-------- Information given

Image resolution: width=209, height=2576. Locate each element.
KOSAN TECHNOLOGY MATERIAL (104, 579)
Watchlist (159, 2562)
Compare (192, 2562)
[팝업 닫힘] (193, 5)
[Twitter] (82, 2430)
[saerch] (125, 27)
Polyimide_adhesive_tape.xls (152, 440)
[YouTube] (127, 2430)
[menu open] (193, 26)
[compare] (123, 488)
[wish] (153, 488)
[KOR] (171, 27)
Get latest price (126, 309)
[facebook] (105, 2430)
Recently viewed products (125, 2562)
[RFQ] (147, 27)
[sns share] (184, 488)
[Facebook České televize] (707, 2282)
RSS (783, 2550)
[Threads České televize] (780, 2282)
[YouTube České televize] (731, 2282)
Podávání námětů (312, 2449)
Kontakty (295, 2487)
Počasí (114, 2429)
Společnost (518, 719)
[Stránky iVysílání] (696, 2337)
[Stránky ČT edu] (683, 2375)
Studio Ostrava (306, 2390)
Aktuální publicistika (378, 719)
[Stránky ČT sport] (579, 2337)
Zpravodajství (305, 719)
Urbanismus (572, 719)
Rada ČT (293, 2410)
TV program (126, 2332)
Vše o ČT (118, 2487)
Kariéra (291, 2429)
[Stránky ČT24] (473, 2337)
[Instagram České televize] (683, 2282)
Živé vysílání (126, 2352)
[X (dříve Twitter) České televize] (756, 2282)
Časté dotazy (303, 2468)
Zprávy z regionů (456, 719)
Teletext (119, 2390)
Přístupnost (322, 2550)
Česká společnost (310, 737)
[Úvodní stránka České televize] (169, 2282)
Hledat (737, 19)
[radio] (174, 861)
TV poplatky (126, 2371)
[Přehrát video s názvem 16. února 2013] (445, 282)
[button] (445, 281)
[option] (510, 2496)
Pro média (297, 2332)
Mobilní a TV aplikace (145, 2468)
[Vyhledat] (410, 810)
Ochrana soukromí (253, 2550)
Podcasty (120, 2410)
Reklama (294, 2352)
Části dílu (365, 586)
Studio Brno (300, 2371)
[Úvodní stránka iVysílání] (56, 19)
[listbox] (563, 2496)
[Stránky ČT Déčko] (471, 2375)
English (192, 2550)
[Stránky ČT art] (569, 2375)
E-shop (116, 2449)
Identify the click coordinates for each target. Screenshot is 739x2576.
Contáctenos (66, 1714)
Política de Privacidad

----------------

Repeat the records above exactly.

Image resolution: width=209, height=2576. Locate each element.
KOSAN TECHNOLOGY MATERIAL (104, 579)
Watchlist (159, 2562)
Compare (192, 2562)
[팝업 닫힘] (193, 5)
[Twitter] (82, 2430)
[saerch] (125, 27)
Polyimide_adhesive_tape.xls (152, 440)
[YouTube] (127, 2430)
[menu open] (193, 26)
[compare] (123, 488)
[wish] (153, 488)
[KOR] (171, 27)
Get latest price (126, 309)
[facebook] (105, 2430)
Recently viewed products (125, 2562)
[RFQ] (147, 27)
[sns share] (184, 488)
[Facebook České televize] (707, 2282)
RSS (783, 2550)
[Threads České televize] (780, 2282)
[YouTube České televize] (731, 2282)
Podávání námětů (312, 2449)
Kontakty (295, 2487)
Počasí (114, 2429)
Společnost (518, 719)
[Stránky iVysílání] (696, 2337)
[Stránky ČT edu] (683, 2375)
Studio Ostrava (306, 2390)
Aktuální publicistika (378, 719)
[Stránky ČT sport] (579, 2337)
Zpravodajství (305, 719)
Urbanismus (572, 719)
Rada ČT (293, 2410)
TV program (126, 2332)
Vše o ČT (118, 2487)
Kariéra (291, 2429)
[Stránky ČT24] (473, 2337)
[Instagram České televize] (683, 2282)
Živé vysílání (126, 2352)
[X (dříve Twitter) České televize] (756, 2282)
Časté dotazy (303, 2468)
Zprávy z regionů (456, 719)
Teletext (119, 2390)
Přístupnost (322, 2550)
Česká společnost (310, 737)
[Úvodní stránka České televize] (169, 2282)
Hledat (737, 19)
[radio] (174, 861)
TV poplatky (126, 2371)
[Přehrát video s názvem 16. února 2013] (445, 282)
[button] (445, 281)
[option] (510, 2496)
Pro média (297, 2332)
Mobilní a TV aplikace (145, 2468)
[Vyhledat] (410, 810)
Ochrana soukromí (253, 2550)
Podcasty (120, 2410)
Reklama (294, 2352)
Části dílu (365, 586)
Studio Brno (300, 2371)
[Úvodní stránka iVysílání] (56, 19)
[listbox] (563, 2496)
[Stránky ČT Déčko] (471, 2375)
English (192, 2550)
[Stránky ČT art] (569, 2375)
E-shop (116, 2449)
Identify the click coordinates for each target. Screenshot is 739x2576.
Contáctenos (66, 1714)
Política de Privacidad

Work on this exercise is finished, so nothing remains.